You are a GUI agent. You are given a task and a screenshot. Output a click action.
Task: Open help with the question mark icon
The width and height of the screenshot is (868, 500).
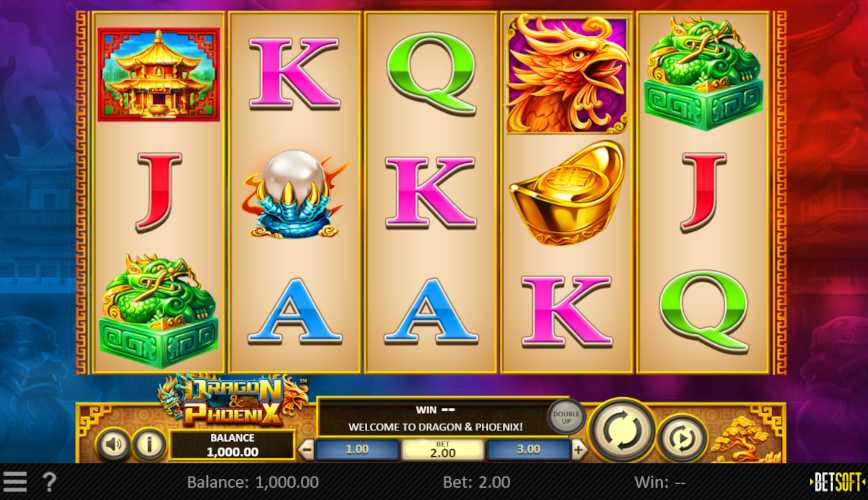tap(49, 482)
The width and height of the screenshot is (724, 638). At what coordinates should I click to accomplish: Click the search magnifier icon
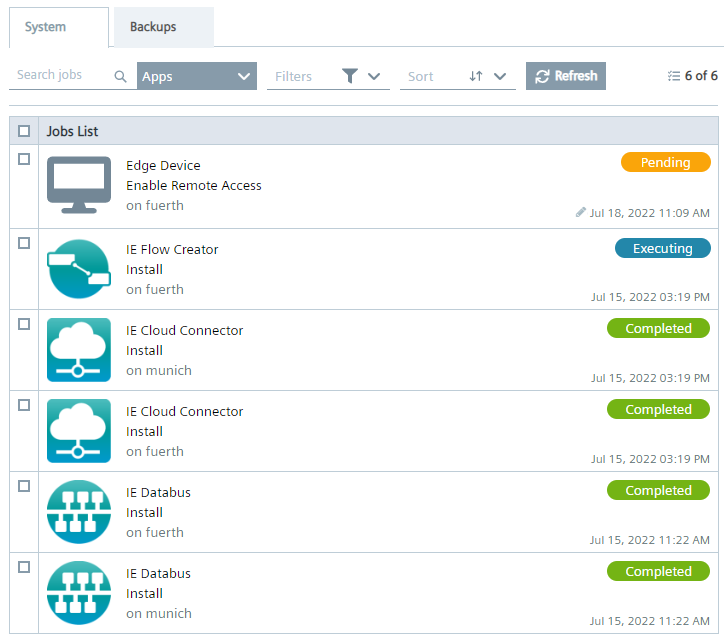[x=121, y=76]
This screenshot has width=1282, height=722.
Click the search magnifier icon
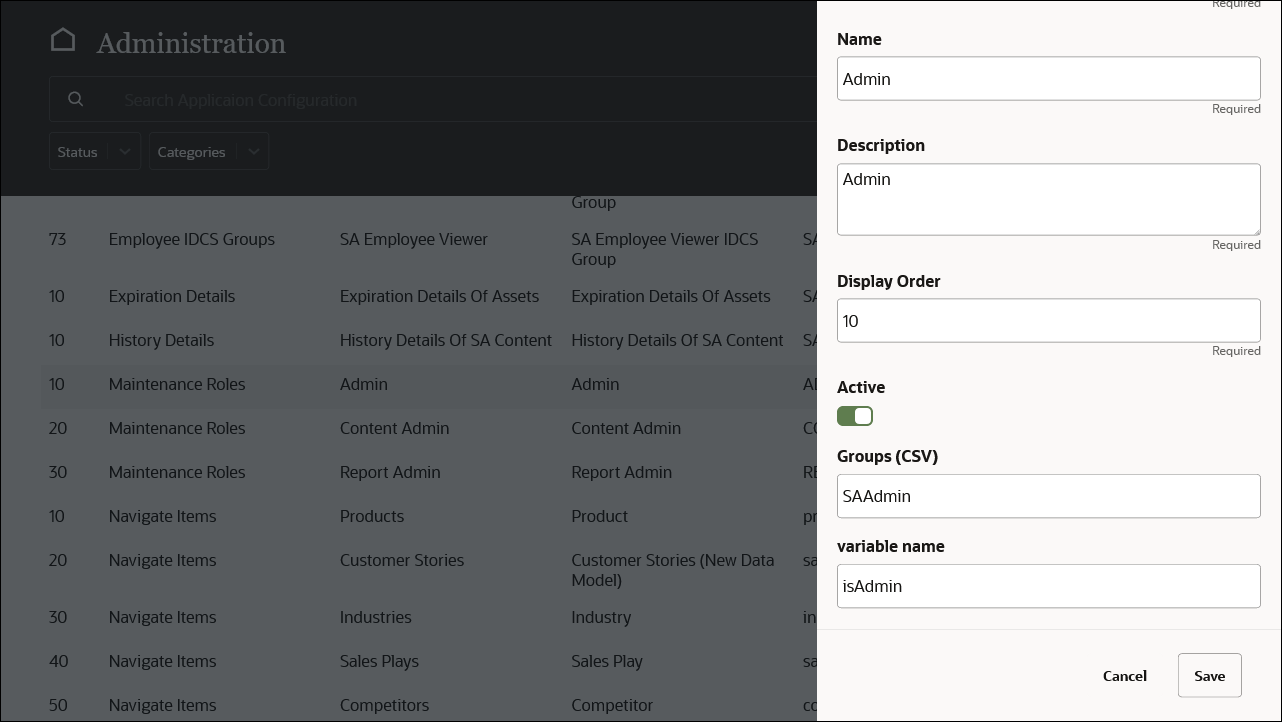(x=76, y=99)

____

**What you have to do**: Reproduce the material word for word, pictures excluded.

**Response area**:
You are a GUI agent. You are given a task and a screenshot. Output a click action.
Task: Open help with the question mark icon
The width and height of the screenshot is (868, 500).
tap(49, 482)
The width and height of the screenshot is (724, 638). At what coordinates should I click to accomplish: Click the search magnifier icon
[x=121, y=76]
This screenshot has width=1282, height=722.
Click the search magnifier icon
(x=76, y=99)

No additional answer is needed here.